京劇の古典「覇王別姫」を演じる2人の役者の愛憎を、50年に及ぶ中国の激動の時代を背景に描いた一編です。香港の女流作家・脚本家、李碧華の小説(1981年のTVドラマ用脚本を改稿したもの)を、いわゆる中国映画第五世代に属する陳凱歌が映画化した陳凱歌監督の代表作。日中戦争や文化大革命を背景に近代中国の50年を、時代に翻弄される京劇役者の小樓張豊毅チャン・フォンイー)や蝶衣張國榮レスリー・チャン)の目を通して描いた大作です。ちなみに「覇王別姫」とは、四面楚歌などの成語で有名な項羽(紀元前232年~紀元前202年。秦末後の楚の武将。天下を劉邦と争い、初めは圧倒的に優勢であったが人心を得ず次第に劣勢となって敗死した。)とその愛妾虞美人を描いた京劇の代表作の一つ。なお、本作品は1993年の第46回カンヌ国際映画祭パルムドールを受賞しています。

ストーリーは
1930年代の中国の北方都市。娼婦の私生児として生まれた小豆子が半ば捨てられるように京劇俳優養成所に預けられるところから始まります。娼婦の子だといじめられる小豆子を陰日なた助けてくれたのは、少し先輩の石頭。いつしか小豆子は石頭に同性愛的な思慕を抱くようになります。やがて成長した2人はそれぞれ程蝶衣(小豆子)と段小樓(石頭)という芸名を名乗るようになり、「覇王別姫」 で共演すると瞬く間にトップスターになります。蝶衣は少年時代と変わらず小樓のことを思っています。養成所時代から自分が女だと思って修練し生きることに慣れてしまった蝶衣は、この頃には舞台と現実男と女の区別がつかないほど京劇の世界にのめり込み、舞台の上でも私生活でも自分が小樓の愛人だと思うようになっていました。一方の小樓はそんなことには無頓着で、娼館通いを続けた挙句に娼婦、菊仙と結婚してしまいます。蝶衣は菊仙に嫉妬し、段小樓との関係がおかしくなっていきます。深く傷ついた蝶衣は同性愛者である京劇界の重鎮、袁四爺の庇護を求め、小樓との共演を拒絶します。
再び時代は変わり、1960年代。中国全土に文化大革命の嵐が吹き荒れ、京劇は堕落の象徴として禁止されて俳優である蝶衣と小樓も世間から虐げられるようになって…。ある時、文革で吊るし上げにあった小樓は子供の頃の義侠心は消え去り怖くなってにあっさり友人を裏切り、蝶衣の同性愛や日本軍との関係をしゃべってしまう…。蝶衣、小樓、菊仙の3人は精神的に極限まで追い詰められ、そして彼らの互いへの愛憎と裏切りの連鎖の果てに大きな悲劇が待ち受けていました…。

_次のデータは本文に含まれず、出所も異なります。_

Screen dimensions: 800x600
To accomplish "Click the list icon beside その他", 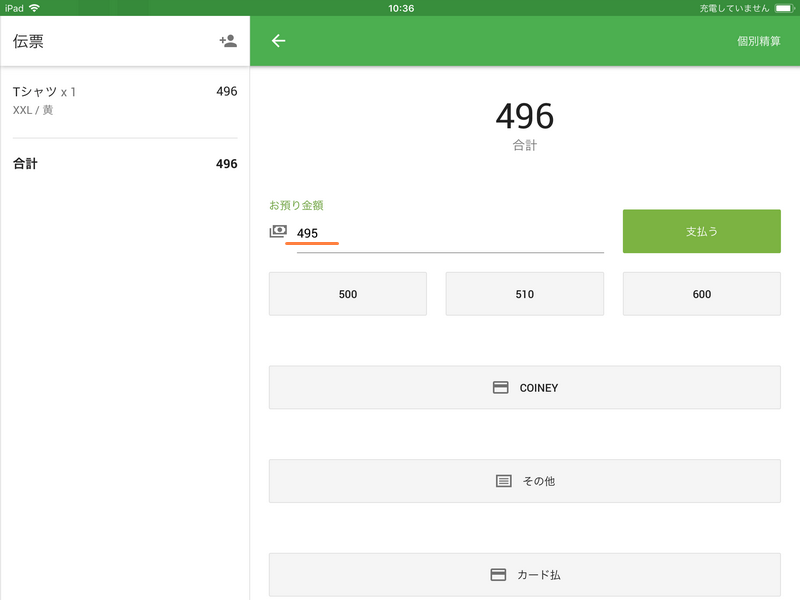I will (504, 481).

京劇「覇王別姫」は、秦の始皇帝の死後、劉邦と覇権を争っていた項羽がついに劉邦軍に取り囲まれ最後の決戦を前に酒を飲みながら愛妾、虞美人との前で詩を歌い、その歌に和して剣を抜いて舞っていた彼女が項羽の足手まといになるのを恐れ自ら首をはねて死ぬというその悲しい結末を演じたものです。
また、この物語を取り巻く時代も日本軍の侵攻から国民党軍の入城、人民解放軍の入城から新中国の成立、さらには文化大革命と大きく激動します。時々の支配階級の京劇に対する価値観の違いによって、2人には次々と危機が訪れる…。

陳凱歌監督はこの作品から、観念的なところを極力抑えエンターテインメント性を随所に取り込むことを試み、観客にわかりやすい映画に構成しています。3時間と長い作品ですが、映像の美しさ、叙情性と申し分なく見る者を飽きさせない。しかしながら陳凱歌監督の作品だけに娯楽性を意識した作品といっても、さすがメッセージ性は全編通して効いています。「日本軍でさえ京劇を保護したというのに、文革はそれを破壊するのか」主人公の叫びが耳に残ります。また、蝶衣の小樓に対する同性愛に菊仙が絡んだ愛憎悲劇物語の形を借りながらも「人間は果たして観念のために死ねるものか」監督の真摯な問い掛けが全編を貫いています。

監督:
脚本:

主演;
    

陳凱歌
李碧華

張國榮
張豊毅
鞏俐 etc.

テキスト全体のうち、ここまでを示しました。